Fourth, a “hazardous substance” is defined by reference to other Federal Laws, and includes, “elements, compounds, mixtures, solutions, and substances, which when released into the environment may present substantial danger to the public health or welfare or the environment”.  Many common materials and substances used in routine construction activities are “hazardous substances”, including paints, solvents and glues.
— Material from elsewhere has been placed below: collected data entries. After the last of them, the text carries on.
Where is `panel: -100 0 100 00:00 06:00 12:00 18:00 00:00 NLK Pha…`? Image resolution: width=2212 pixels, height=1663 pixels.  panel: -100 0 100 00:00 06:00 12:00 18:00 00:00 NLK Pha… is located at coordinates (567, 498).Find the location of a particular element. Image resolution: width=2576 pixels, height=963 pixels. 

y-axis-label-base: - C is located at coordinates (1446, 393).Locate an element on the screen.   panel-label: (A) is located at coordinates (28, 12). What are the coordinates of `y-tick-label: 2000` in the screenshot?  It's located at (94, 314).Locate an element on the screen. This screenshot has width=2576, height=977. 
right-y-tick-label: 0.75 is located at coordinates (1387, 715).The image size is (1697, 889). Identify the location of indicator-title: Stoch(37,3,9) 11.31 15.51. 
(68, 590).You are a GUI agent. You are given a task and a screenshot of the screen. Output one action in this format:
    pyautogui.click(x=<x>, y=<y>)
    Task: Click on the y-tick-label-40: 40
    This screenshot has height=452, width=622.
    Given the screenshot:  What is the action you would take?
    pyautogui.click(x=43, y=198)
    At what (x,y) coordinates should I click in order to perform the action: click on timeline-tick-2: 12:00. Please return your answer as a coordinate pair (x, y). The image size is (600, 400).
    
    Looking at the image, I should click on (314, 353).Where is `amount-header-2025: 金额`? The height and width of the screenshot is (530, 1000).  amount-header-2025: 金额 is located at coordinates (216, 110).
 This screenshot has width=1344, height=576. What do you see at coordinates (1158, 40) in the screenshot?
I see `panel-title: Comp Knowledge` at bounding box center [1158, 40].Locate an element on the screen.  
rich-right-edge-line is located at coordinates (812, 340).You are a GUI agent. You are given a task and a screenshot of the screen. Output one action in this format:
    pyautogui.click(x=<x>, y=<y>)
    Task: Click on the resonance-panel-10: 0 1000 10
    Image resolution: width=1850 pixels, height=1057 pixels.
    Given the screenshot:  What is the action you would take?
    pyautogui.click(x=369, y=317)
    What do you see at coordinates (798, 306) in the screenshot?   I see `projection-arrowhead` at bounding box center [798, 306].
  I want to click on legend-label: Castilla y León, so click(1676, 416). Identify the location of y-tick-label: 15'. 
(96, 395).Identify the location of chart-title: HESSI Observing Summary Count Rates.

Applying these four requirements to routine construction activities shows how easily owners and contractors can run amuck of CERCLA.  In Kaiser Aluminum and Chemical Corp, v. Catellus Development Corp, the owner of a “hazardous waste facility” sought to hold its contractor jointly responsible for remediation costs imposed under CERCLA.  The unfortunate contractor had unknowingly moved existing "contaminated" soils during excavation and grading operations from one area of the site and deposited them over "uncontaminated" soils upon another area of the site.  The contractor was found strictly liable as a “operator” and “transporter” of the “hazardous substance” within the existing "contaminated" soils that were then “released” at the “hazardous waste facility” while performing excavation and grading activities.

In Danella Southwest, Inc. v. Southwestern Bell Telephone Co., a contractor and owner were jointly responsible for removing "contaminated" soils from a site neither knew to be a “hazardous waste facility”.  Once again, the unfortunate contractor had simply excavated a trench in which to lay cable and moved the excess soils to an off-site location.  The telephone company and contractor were strictly liable as “operators” and “transporters” of “hazardous substances” removed from a “hazardous waste facility” and “released” at an off-site location.

Designers are not exempt from exposure under CERCLA.  In Ganton Techs., Inc. v. Quadion Corp, a civil engineer was deemed an “operator” of a “hazardous waste facility” simply because daily reports indicated the engineer “actively supervised and directed” the excavation and transportation of contaminated soils.

While the handling of contaminated soils is the most common construction activity subjecting owners and contractors to liability under CERCLA it is not the only form of prohibited “release”.  Other examples include the handling of transformers containing PCB’s, dewatering activities during construction operations, disposal of building materials, the handling of asbestos, and the removal of underground storage tanks. Regardless of how the “hazardous substance” found its way onto a construction site, owners and contractors are more often than not held liable as PRP's for the resulting remediation costs.

In order to avoid the imposition of liability arising from CERCLA, every owner PRP should perform, and every contractor PRP should request a copy of the environmental site assessment or ESA.   There are two types of ESA's over which every owner and contractor should have at least a working knowledge.  A Phase I ESA consists of researching the current and historical uses of the property (and adjacent properties) to identify possible contamination of the soils and groundwater prior to the start of purchase and/or construction activities. The purpose of a Phase I ESA is to identify and recommend further action in the event a recognized environmental condition or REC indicates contamination of the subsurface by on-site or off-site sources.  A proper Phase I ESA can be used to satisfy the requirements of CERCLA's innocent land owner defense.

If a REC is identified, the PRP, should proceed with a Phase II ESA to evaluate the presence of petroleum products or hazardous waste within the subsurface of the property.  A Phase II ESA consists of drilling, sampling, and testing the soils and groundwater at the property, based upon the potential "hazardous wastes" identified in the REC as well as the local geology and site issues.  In some instances, a purchaser may conduct a Limited Phase II ESA in order to identify the nature and extent of contamination prior to investing in a full Phase II ESA.   

In the end, every stakeholder should have an opportunity to review the Phase I ESA and if needed, the Phase II ESA, for any property to be developed having a current and/or historical exposure to "hazardous waste".